La trama del film, delineata in queste poche righe, si dipana capitolo dopo capitolo, non tanto “in avanti”, quanto piuttosto “in profondità”: Jane Campion, sullo sfondo degli orizzonti senza fine del Montana, scava senza pietà oltre i confini interiori dei suoi protagonisti e, attraverso la scoperta delle loro pulsioni e delle loro fragilità, spinge in avanti la narrazione di un dramma in cui la potenza delle emozioni, amore e odio, perdono e vendetta, diventa il fattore determinante per l’epilogo, assolutamente non scontato, della storia.
Nello speciale Behind the scenes with Jane Campion, disponibile come il film su Netflix, la regista afferma di essere rimasta affascinata dal romanzo di Thomas Savage fin dalla prima lettura e di aver sviluppato una sorta di ossessione per la storia e per il personaggio di Phil Burbank: “Credo che sia uno dei più grandi personaggi della narrativa americana. Tutto ciò che ha fatto è nel passato, può amare solo nel passato. Amare nel presente (…) per lui è impossibile, quindi l’ho trovato commovente”; ancora la Campion sul romanzo: “È incredibilmente dettagliato, sentivo che chiunque lo avesse scritto aveva vissuto quest’esperienza. Thomas Savage l’ha vissuta a suo modo”. È sufficiente percorrere i momenti salienti della biografia dello scrittore per capire quanto la sua vita possa essere stata d’ispirazione al romanzo: Savage, classe 1915, ha vissuto in un ranch del Montana dopo il divorzio dei genitori, si è sposato e ha avuto dei figli, fino a che non ha trovato il coraggio di vivere apertamente la propria omosessualità. Nei suoi quarant’anni di carriera come scrittore ha raccontato la provincia americana, l’ipocrisia di una società chiusa e respingente nei confronti del “diverso”, ma le sue opere sono state riscoperte da pubblico e critica solo dopo le ristampe dei primi anni Duemila: non a caso la scrittrice Premio Pulitzer Annie Proulx ha dichiarato di essersi ispirata a “Il potere del cane” per il suo racconto “Gente del Wyoming” del 1997, da cui è stato tratto il pluripremiato film “I segreti di Brokeback Mountain” diretto da Ang Lee.

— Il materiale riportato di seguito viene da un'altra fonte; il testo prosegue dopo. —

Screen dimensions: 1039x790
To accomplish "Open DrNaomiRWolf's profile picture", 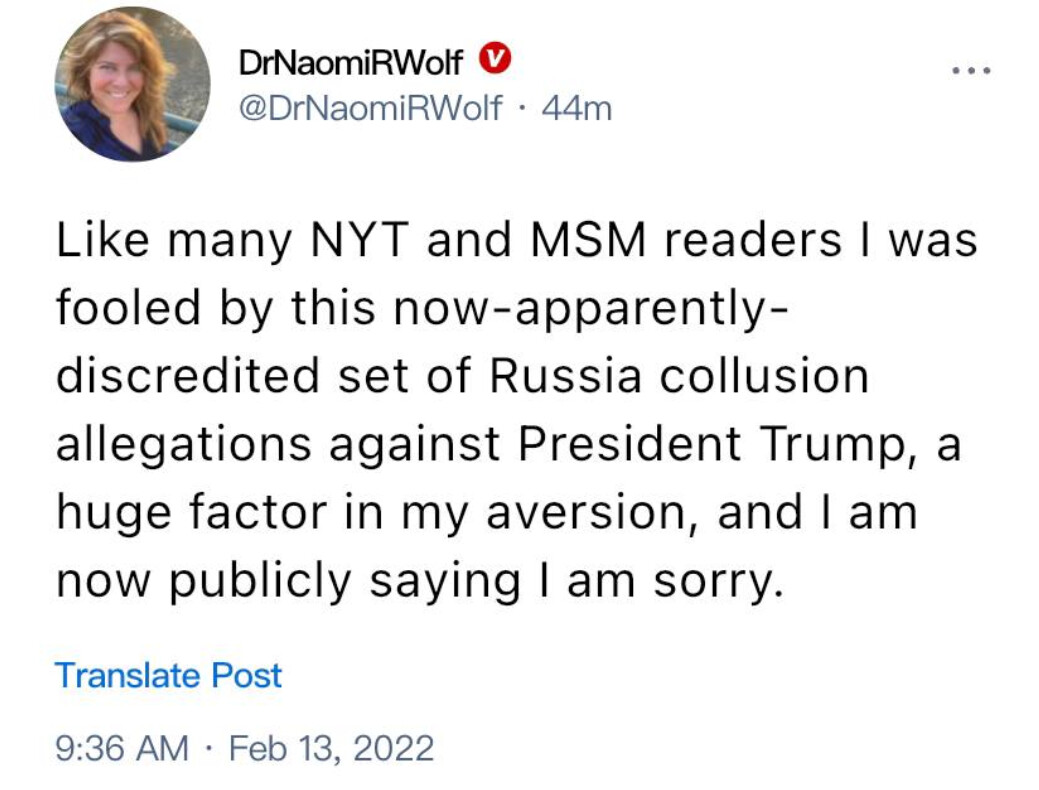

I personaggi creati da Thomas Savage nel 1967 sembrano nati per essere tratteggiati, oggi, dall’adattamento di una regista come la Campion, che per la prima volta in carriera si confronta con un protagonista maschile: “Non sono un uomo (…) mi sono chiesta cosa penserebbe Thomas Savage del fatto che io dirigo la sua storia (…) penso che lui fosse un uomo alquanto femminile in un mondo molto maschile e credo che ne sarebbe contento”; di certo il film, nel rigore stilistico che caratterizza la regia, inquadra con sensibilità moderna la complessità dei protagonisti, contraddittori e, talvolta, sfuggenti. La sgradevolezza di Phil, infatti, maschera una personalità brillante e un’intelligenza acuta, che il fratello George, pur gentile e decoroso nei modi, non possiede; l’aspetto delicato, “femminile”, di Peter non corrisponde necessariamente a debolezza e passività, così come la dolcezza di Rose non è priva di lati oscuri: il legame trasversale che si instaura tra queste personalità vulnerabili, tese tra desiderio e paura, rischia di essere fatale e ogni mezzo appare lecito per difendersi, per sopravvivere.

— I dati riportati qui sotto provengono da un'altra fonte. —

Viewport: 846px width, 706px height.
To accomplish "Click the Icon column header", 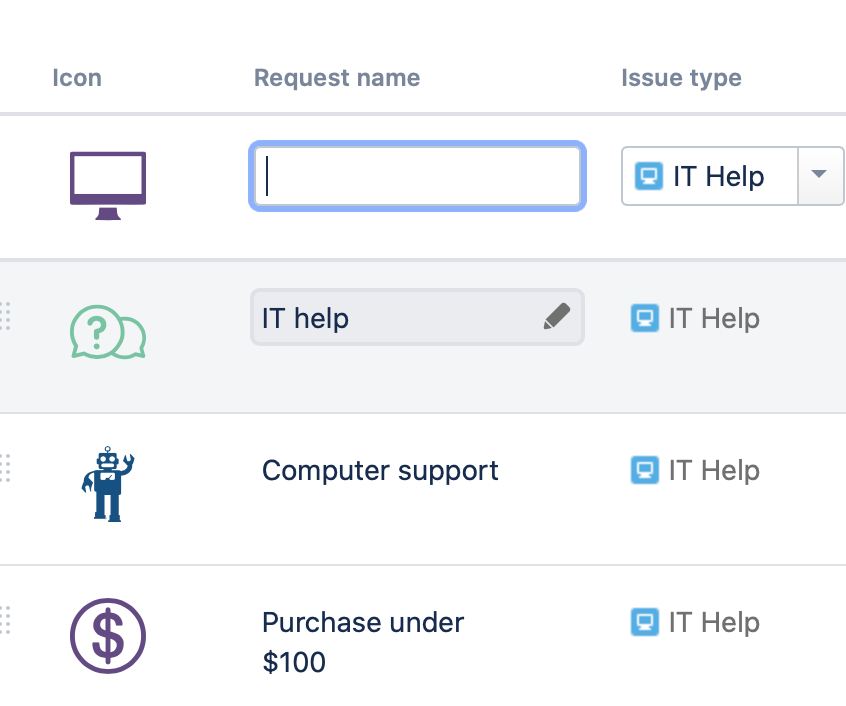I will coord(77,78).
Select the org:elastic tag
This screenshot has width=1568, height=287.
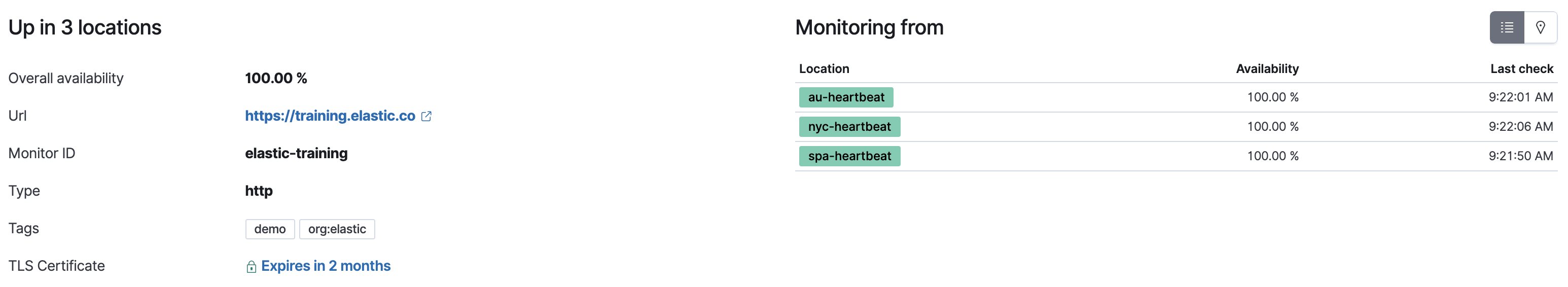pos(337,229)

Così, in definitiva, si spiega il titolo del film, che richiama la Bibbia e, per la precisione, il Salmo 22:21, in cui l’uomo giusto, nella sofferenza, implora Dio affinché lo difenda dal male, strappando ciò che ha di più caro dal “potere”, dalle “fauci” del cane: questa preghiera, terribile e disperata, accompagna tutta la vicenda, così come la colonna sonora firmata da Jonny Greenwood, compositore e chitarrista dei Radiohead, conferisce un ritmo lento e opprimente al dipanarsi ineluttabile del destino nelle vite dei protagonisti.

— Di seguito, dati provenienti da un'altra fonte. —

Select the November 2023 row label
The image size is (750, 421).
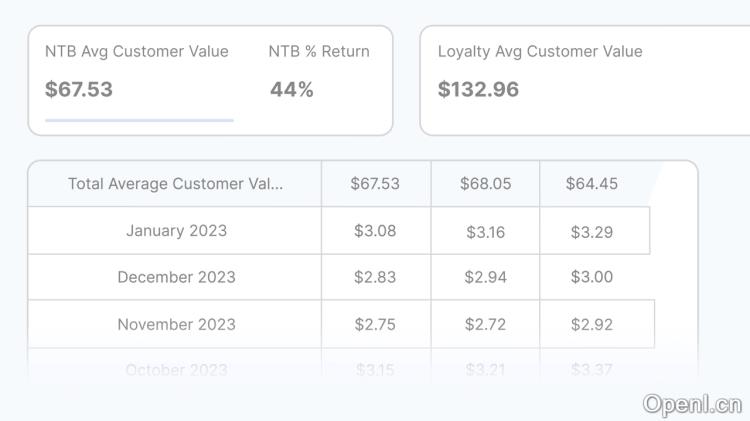[176, 324]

Jane Campion torna a essere candidata all’Oscar per la regia dopo “Lezioni di piano” del 1993: quell’anno non vinse, ma si aggiudicò la Palma d’oro a Cannes, prima donna a ottenere il riconoscimento. Sembra incredibile, ma nella storia del Premio Oscar solo Kathryn Bigelow e Chloé Zhao hanno ricevuto la statuetta per la regia: Jane Campion riuscirà nell’impresa, con questo film cupo, che indaga le molteplici sfaccettature dell’identità maschile?